START SOURCE MATERIAL
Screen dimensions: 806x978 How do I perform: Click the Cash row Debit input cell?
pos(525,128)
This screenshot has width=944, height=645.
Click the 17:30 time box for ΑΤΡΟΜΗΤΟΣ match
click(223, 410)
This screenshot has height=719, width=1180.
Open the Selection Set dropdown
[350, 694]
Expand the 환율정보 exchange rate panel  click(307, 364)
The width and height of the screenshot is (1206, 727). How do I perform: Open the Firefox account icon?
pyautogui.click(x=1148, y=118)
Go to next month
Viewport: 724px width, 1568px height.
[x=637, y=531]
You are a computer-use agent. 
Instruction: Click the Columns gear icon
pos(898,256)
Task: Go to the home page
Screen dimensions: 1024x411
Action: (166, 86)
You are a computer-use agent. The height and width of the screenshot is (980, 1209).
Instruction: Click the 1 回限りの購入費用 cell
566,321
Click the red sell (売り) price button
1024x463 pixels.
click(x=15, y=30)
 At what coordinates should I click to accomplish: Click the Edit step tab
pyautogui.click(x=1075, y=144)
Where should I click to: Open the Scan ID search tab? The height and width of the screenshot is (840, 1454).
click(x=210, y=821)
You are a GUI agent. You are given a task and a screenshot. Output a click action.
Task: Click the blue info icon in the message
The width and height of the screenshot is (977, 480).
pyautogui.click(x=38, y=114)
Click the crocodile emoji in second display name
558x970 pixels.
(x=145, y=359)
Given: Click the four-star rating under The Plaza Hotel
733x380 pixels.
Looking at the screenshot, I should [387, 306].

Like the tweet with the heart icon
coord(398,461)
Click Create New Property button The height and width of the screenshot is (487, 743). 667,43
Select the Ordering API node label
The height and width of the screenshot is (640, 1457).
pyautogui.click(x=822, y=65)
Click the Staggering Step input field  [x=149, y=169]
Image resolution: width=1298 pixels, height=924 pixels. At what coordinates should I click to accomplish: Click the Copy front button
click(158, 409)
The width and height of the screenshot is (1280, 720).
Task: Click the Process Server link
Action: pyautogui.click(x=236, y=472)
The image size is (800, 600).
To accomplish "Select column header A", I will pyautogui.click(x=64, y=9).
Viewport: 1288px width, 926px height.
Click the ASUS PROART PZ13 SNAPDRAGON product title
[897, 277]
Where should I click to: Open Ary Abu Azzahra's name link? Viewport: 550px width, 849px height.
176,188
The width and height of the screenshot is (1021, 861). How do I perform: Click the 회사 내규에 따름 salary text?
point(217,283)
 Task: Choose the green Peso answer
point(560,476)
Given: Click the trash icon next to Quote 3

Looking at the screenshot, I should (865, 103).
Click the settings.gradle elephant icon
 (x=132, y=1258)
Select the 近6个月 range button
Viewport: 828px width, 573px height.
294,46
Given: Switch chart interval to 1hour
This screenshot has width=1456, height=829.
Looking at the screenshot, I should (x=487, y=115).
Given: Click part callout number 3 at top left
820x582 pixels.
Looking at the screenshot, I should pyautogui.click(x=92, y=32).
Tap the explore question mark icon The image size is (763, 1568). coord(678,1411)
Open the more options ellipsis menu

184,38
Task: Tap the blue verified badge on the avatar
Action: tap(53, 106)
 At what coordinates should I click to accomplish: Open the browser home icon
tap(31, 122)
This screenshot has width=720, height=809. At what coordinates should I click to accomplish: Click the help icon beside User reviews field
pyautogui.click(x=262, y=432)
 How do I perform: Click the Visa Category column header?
END SOURCE MATERIAL
YOUR GOAL =>
In the listing above, locate the line containing "Image resolution: width=1298" and the line containing "Given: Click part". Transcribe those two lines and everything between them, exactly as written.

PROBLEM SOLUTION =>
Image resolution: width=1298 pixels, height=924 pixels. At what coordinates should I click to accomplish: Click the Copy front button
click(158, 409)
The width and height of the screenshot is (1280, 720).
Task: Click the Process Server link
Action: pyautogui.click(x=236, y=472)
The image size is (800, 600).
To accomplish "Select column header A", I will pyautogui.click(x=64, y=9).
Viewport: 1288px width, 926px height.
Click the ASUS PROART PZ13 SNAPDRAGON product title
[897, 277]
Where should I click to: Open Ary Abu Azzahra's name link? Viewport: 550px width, 849px height.
176,188
The width and height of the screenshot is (1021, 861). How do I perform: Click the 회사 내규에 따름 salary text?
point(217,283)
 Task: Choose the green Peso answer
point(560,476)
Given: Click the trash icon next to Quote 3

Looking at the screenshot, I should (865, 103).
Click the settings.gradle elephant icon
 (x=132, y=1258)
Select the 近6个月 range button
Viewport: 828px width, 573px height.
294,46
Given: Switch chart interval to 1hour
This screenshot has width=1456, height=829.
Looking at the screenshot, I should (x=487, y=115).
Given: Click part callout number 3 at top left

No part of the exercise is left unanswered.